++++ Bagian Dokumen ++++
Nirwono mengungkapkan, sampai sekarang belum ada kota di Indonesia yang memenuhi aturan ruang terbuka hijau 30 persen dari luas kota. Menurut dia, di Jakarta, ruang terbuka hijau tidak bertambah karena setiap gubernur sibuk gonta-ganti nama program, tak berfokus pada penambahan RTH yang signifikan pada masa kepemimpinan. Kota Surabaya, dia meneruskan, salah satu yang belum mencapai target. “Saya belum yakin Kota Surabaya sudah melampaui 30 persen. Apalagi kemarin sempat mengalami banjir, yang artinya RTH sebagai daerah resapan air belum terpenuhi atau tidak berfungsi baik,” tutur Nirwono.

Pakar tata kota yang juga guru besar emeritus arsitektur Institut Teknologi Sepuluh Nopember, Surabaya, Johan Silas, menyebutkan Kota Surabaya telah memiliki RTH di atas 30 persen sejak awal. Menurut Johan, yang menjadi penasihat tata kota Wali Kota Surabaya Tri Rismaharini dan enam wali kota sebelumnya, sejak awal pembuatan rencana kota, Surabaya sudah diniatkan menjadi kota lingkungan. “Undang-undang tata ruang itu kan diundangkan pada 1992, sedangkan master plan Kota Surabaya selesai dibuat 1973. Ketika itu mungkin 40 persen RTH, sekarang sekitar 32 persen,” kata Johan, Rabu, 19 Februari lalu.

Menurut Johan, dua per tiga wilayah Surabaya berupa tanah endapan, bukan tanah keras. Ia mencontohkan daerah Kaliasin dan yang tinggi seperti Gunungsari, Lakarsantri, serta Warugunung sebagai terusan karts Gresik. “Apa yang harus saya lakukan? Menjaga ekosistem air, maka harus banyak hutan dan banyak waduk. Kalau lihat rencana kota yang pertama disahkan pada 1978 itu memang kota lingkungan,” ujarnya. 

Kepala Bidang Ruang Terbuka Hijau Dinas Kebersihan dan Ruang Terbuka Hijau Pemerintah Kota Surabaya Hendri Setyanto mengatakan luas ruang terbuka hijau Kota Surabaya 21,7 persen dari luas kota, terdiri atas 400-an taman pasif dan sekitar 100 taman aktif. “Tapi kami ingin terus mencapai 30 persen dengan cara membeli lahan-lahan untuk dijadikan RTH,” kata Hendri di kantornya, Rabu, 19 Februari lalu. Untuk anggaran ruang terbuka hijau tahun ini, Hendri menjelaskan, pemerintah Surabaya mengalokasikan Rp 60 miliar, turun dari tahun lalu yang sebesar Rp 65 miliar.
++++
(Tugas): Bisakah Anda melanjutkan artikel tentang ruang terbuka hijau di Surabaya di atas, mulai dari sesudah kalimat terakhirnya? Baris-baris di bawah tidak diperlukan untuk artikel ini.
++++ Daftar Baris ++++
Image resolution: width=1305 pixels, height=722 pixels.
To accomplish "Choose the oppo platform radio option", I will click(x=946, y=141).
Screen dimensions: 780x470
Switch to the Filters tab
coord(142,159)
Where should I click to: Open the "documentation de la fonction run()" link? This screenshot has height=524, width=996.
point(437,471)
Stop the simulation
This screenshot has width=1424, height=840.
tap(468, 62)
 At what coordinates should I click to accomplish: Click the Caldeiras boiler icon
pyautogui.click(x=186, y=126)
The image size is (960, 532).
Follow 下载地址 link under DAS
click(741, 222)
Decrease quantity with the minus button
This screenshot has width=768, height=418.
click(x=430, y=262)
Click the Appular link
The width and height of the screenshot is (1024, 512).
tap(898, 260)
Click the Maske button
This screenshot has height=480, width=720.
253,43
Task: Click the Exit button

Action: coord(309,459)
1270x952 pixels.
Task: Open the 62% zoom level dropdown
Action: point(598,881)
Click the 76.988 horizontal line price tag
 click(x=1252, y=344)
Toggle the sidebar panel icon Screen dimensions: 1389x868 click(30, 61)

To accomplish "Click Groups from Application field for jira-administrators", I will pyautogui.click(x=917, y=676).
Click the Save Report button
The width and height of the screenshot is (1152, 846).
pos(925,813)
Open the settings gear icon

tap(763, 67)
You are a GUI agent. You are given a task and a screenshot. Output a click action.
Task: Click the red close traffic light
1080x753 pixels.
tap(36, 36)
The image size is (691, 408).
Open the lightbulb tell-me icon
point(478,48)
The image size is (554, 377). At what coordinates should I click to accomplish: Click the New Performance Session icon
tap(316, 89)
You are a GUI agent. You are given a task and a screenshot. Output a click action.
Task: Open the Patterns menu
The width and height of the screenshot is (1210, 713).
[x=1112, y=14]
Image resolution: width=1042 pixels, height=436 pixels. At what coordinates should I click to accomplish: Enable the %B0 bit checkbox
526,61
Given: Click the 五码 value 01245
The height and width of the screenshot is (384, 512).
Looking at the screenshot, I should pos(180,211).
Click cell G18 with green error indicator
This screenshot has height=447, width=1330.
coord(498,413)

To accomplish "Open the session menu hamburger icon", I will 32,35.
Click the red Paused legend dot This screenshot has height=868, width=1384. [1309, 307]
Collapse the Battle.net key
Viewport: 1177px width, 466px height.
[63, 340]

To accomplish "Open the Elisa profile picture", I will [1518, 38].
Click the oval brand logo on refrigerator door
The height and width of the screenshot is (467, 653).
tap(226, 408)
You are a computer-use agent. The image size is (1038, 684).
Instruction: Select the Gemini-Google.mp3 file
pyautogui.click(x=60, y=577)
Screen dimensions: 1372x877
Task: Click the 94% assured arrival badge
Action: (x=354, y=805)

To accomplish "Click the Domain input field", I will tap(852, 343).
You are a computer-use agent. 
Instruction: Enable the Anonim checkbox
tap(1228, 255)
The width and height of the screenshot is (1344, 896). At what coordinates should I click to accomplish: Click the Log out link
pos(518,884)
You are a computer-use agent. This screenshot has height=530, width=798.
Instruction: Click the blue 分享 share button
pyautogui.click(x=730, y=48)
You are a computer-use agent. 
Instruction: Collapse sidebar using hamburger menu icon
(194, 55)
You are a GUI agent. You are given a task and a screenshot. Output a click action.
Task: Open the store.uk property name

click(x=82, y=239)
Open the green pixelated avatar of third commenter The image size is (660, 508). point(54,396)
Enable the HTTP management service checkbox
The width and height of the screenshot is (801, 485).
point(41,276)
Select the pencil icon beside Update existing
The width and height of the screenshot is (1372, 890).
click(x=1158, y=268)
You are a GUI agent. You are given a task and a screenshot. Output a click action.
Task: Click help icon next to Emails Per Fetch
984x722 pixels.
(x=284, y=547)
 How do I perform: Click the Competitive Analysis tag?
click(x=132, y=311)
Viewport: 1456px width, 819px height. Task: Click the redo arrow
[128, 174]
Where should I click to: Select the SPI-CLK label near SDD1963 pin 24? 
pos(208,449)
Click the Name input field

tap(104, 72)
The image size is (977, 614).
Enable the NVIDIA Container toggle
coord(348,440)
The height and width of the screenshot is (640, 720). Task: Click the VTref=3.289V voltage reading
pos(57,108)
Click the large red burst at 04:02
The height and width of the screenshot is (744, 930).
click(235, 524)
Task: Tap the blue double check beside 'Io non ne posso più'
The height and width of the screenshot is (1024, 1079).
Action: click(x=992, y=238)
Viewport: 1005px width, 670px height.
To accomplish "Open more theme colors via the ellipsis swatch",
++++
(Jawaban):
Pemerintah Surabaya, Hendri menambahkan, telah memiliki Peraturan Daerah Nomor 19 Tahun 2014 tentang Perlindungan Pohon. Masyarakat yang hendak memotong atau memindahkan pohon yang dikelola pemerintah kota wajib mengantongi surat izin dari wali kota. “Kalau melanggar, nanti dikenai denda. Yang menebang harus menanam pohon. Syukur-syukur nanamnya lebih dari satu pohon,” ucapnya. Namun Hendri mengakui pihaknya belum pernah menyensus atau mendata pohon.

Pemerintah Kota Yogyakarta juga kesulitan memenuhi aturan ruang terbuka hijau 30 persen dari luas kota. Kepala Dinas Lingkungan Hidup Kota Yogyakarta Suyana mengatakan saat ini ruang terbuka hijau Yogyakarta baru mencapai 18,8 persen dari 32,5 kilometer persegi luas kota. “Kalau Kota Yogyakarta harus memenuhi target RTH 30 persen, artinya empat kecamatan harus jadi RTH semua,” ujar Suyana, Jumat, 14 Februari lalu.

Menurut Suyana, karakter Yogyakarta sebagai kota tua dengan luas wilayah yang sangat kecil dipenuhi jalan sempit dan banyak ruas serta tikungan. Suyana menyebutkan sulit mencari tanah dengan luas di atas 2.000 meter persegi. “Tanah paling luas yang dijual di perkotaan hanya 500-2.000 meter persegi,” katanya.

Kepala Bidang Ruang Terbuka Hijau Publik Dinas Lingkungan Hidup Kota Yogyakarta Indiah Widiningsih menambahkan, dari 14 kecamatan, hanya tiga yang masih cukup leluasa menambah ruang terbuka hijau, yakni Umbulharjo, Kotagede, dan Tegalrejo. Setiap tahun, menurut Indiah, pemerintah kota rata-rata mendapat 1.000-2.000 meter persegi lahan baru untuk ruang terbuka hijau yang terpecah di lima-enam lokasi.

Taman Jayengrono di Surabaya, September 2019. Humas Kota Surabaya

Untuk pengadaan tanah ruang terbuka hijau, Suyana melanjutkan, kadang pemerintah tak segan membeli lahan bekas bangunan tak terpakai di kampung padat penduduk, seperti eks rumah dinas guru di kampung Kotagede. Anggaran pembangunan ruang terbuka hijau baru setiap tahun disediakan Rp 2 miliar. “Itu di luar anggaran untuk pengadaan lahan baru,” tuturnya.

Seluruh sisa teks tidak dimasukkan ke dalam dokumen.